Um Maßnahmen zum Erhalt des Turmes vorzubereiten sollten zunächst alle Pflanzen entfernt werden. Bei der Besichtigung des Zielobjekts wurde schnell klar, dass eine Beseitigung der Pflanzen mit Seilsicherung sinnvoll und machbar ist. Allerdings schied ein Anbringen der notwendigen Seile durch eine Besteigung des Turmes von unten aus. Fehlende Sicherungsmöglichkeiten und die marode Substanz der Mauern hätten für uns ein zu großes Sicherheitsrisiko dargestellt. Da, bei ca. 18 m Turmhöhe, Leitern für die Installation der Seile ausschieden, wurde die Bereitstellung eines Hubsteigers mit dem Naturpark vereinbart.
Ein paar Freiwillige und ein passender Termin waren schnell gefunden. Am 11.11. – ohne Pappnase und bereits um 10:00 – ging es los mit er Aktion „Turmbefreiung“. Kletterer kennen bekanntlich kein schlechtes Wetter nur „schlechte Kleidung“. Bei den herrschenden Wetterverhältnissen, Regen und Kälte, waren die Akteure – Rainer Opp, Oliver Schürmann, Petra & Fred Wonka – aus diesem Grunde selbstverständlich in „guter Kleidung“ angetreten.

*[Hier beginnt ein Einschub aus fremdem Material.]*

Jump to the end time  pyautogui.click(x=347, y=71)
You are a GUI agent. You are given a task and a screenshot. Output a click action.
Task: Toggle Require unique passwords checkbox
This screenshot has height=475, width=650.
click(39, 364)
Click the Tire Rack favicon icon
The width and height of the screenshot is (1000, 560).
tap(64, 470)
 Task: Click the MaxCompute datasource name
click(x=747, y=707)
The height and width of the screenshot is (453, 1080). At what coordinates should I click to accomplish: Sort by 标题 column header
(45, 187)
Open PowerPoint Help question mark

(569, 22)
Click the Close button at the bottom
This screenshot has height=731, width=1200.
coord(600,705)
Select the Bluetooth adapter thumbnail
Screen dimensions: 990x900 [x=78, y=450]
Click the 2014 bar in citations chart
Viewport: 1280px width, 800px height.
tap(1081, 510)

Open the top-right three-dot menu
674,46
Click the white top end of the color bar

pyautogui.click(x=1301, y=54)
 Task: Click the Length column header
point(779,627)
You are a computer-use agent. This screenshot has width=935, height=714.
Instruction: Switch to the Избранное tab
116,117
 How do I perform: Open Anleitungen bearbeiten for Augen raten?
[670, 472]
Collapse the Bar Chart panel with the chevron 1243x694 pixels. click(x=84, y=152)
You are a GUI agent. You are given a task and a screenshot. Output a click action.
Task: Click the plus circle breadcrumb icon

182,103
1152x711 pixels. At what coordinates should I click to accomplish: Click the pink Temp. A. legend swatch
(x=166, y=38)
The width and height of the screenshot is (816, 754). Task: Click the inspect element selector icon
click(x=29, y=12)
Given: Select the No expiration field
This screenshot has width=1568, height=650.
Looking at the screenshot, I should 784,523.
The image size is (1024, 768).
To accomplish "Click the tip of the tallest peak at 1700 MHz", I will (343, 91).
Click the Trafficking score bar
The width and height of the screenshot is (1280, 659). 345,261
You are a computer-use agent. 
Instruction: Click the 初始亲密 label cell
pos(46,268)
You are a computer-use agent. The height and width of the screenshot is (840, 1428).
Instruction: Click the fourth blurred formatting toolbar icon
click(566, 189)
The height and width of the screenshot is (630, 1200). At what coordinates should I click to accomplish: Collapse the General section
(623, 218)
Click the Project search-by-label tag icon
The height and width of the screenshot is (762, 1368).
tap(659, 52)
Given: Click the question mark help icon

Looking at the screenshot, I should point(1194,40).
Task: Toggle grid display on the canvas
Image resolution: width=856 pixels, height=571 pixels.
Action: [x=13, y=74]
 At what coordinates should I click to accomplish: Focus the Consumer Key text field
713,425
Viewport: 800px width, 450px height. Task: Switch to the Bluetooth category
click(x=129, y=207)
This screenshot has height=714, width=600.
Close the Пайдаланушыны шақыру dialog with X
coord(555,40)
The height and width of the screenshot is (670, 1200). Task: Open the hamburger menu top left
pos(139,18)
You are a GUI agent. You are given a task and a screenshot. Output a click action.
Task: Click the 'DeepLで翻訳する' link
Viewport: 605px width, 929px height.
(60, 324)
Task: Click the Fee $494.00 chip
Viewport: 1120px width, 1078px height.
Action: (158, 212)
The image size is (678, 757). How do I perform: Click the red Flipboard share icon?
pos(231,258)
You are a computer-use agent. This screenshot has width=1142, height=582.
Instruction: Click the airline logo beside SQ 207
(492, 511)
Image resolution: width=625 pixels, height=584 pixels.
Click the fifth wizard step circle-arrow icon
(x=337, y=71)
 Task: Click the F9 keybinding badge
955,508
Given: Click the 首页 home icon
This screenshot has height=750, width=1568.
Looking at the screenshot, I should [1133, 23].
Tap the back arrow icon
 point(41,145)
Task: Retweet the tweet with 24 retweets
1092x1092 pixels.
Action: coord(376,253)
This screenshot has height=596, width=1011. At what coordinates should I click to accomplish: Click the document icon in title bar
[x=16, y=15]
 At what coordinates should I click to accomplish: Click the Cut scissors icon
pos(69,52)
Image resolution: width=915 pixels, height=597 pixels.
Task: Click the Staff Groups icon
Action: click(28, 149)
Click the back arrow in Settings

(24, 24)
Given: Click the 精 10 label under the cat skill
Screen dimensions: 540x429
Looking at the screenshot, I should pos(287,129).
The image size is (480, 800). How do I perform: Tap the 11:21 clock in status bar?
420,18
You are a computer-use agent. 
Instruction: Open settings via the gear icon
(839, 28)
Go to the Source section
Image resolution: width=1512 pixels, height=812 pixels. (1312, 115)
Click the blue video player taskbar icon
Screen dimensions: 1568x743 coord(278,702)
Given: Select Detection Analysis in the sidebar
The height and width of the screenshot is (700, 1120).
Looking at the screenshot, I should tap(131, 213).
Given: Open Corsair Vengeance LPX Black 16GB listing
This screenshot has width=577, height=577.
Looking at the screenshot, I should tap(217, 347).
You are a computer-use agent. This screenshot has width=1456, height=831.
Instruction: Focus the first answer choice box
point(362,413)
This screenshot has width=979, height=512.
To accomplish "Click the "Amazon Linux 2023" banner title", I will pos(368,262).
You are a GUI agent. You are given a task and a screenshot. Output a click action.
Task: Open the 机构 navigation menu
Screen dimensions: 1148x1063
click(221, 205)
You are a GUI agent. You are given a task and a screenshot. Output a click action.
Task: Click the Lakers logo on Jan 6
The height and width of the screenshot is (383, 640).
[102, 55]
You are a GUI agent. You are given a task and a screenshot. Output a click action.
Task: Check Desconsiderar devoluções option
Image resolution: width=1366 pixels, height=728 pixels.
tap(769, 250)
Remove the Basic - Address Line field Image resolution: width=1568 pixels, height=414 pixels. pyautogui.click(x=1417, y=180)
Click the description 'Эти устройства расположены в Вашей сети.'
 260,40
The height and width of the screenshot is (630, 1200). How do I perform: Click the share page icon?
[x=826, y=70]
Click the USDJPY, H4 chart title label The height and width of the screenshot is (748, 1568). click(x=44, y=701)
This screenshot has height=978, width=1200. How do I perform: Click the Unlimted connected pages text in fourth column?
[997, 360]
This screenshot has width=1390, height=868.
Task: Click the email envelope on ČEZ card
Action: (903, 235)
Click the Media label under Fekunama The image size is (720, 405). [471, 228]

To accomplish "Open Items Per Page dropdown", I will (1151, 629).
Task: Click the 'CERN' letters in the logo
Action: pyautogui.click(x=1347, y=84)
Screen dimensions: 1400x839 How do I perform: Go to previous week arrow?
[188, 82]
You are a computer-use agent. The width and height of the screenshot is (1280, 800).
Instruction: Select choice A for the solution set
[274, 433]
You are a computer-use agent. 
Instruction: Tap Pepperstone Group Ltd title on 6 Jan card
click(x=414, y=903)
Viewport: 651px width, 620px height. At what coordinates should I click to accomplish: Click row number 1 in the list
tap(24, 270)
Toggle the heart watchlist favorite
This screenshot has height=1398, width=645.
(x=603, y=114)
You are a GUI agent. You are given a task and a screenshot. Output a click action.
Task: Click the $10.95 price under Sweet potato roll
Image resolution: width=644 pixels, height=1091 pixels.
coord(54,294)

Zunächst wurde der Hubsteiger am Turm in Position gebracht und mehrere Seile an massiven Bäumen außerhalb des Turmes fixiert. Die freien Enden der Seile sowie die Akteure wurden mit Hilfe des Hubsteigers zur Turmoberkante befördert und die Seile über die Kante ins Innere des Turmes befördert. Da die oberen Kanten der Turmmauern z.T. sehr scharfkantig sind wurden stabile Gummimatten platziert und die Seile darüber geführt.
Gut gesichert ging es dann mit Sägen, Astscheren und Fugenkratzer ans Werk. Beginnend an der Oberkante des Turms wurden der Bewuchs Pflanze für Pflanze entfernt. Wobei einigen Pflanzen nur mit der Säge und einer gehörigen Portion Muskelkraft beizukommen war. Es ist erstaunlich welche Größe ein Baum unter widrigen Bedingungen, wenig Erde, Wasser und Nährstoffe, erreichen kann. Nebenbei wurde auch einiges an losen Mauerteilen, besonders im Bereich der Mauerkrone, kontrolliert der Schwerkraft übergeben.
Zur Mittagspause wurden wir vom Naturpark mit heißer Suppe und heißem Kaffee verpflegt was die Körperkerntemperatur wieder etwas ansteigen ließ. Auch der Landrat des Hochtaunuskreises – Ulrich Krebs – stattete uns einen Besuch ab um sich über den Fortschritt zu informieren.
Gegen 16:00 hatten wir den Turm dann „befreit“. Die durch uns durchgeführte Beseitigung des Bewuchses und losen Mauerwerks ist natürlich nur der erste Schritt zum Erhalt des Turmes. Der Naturpark wird sich der weiteren Restaurierung annehmen.
Für die Akteure war die Arbeit nach der Aktion allerdings noch nicht beendet. Nässe, Staub, Späne, Pflanzenreste und Erde haben sowohl unsere Kleidung wie auch Werkzeug und Ausrüstung mit einer dicken Schmodderschicht überzogen. Kommt man mit derartigen Gegenständen in die Nähe einer Waschmaschine regiert diese ziemlich gnadenlos: wenn ich das waschen muss quittiere ich den Dienst – für immer. Da half also nur, trotz eisiger Kälte, mit Gartenschlauch und scharfem Strahl eine intensive Vorwäsche.
Bei der Reinigungsprozedur sind mir die vielen, sehr interessanten Vorträge über Höhlentouren von Oliver in den Sinn gekommen. Die Touren sind sicher Fun, das große Reinemachen …….
Den Freiwilligen vielen Dank für ihren Einsatz, der nebenbei auch noch ein paar Euro in die Vereinskasse gebracht hat.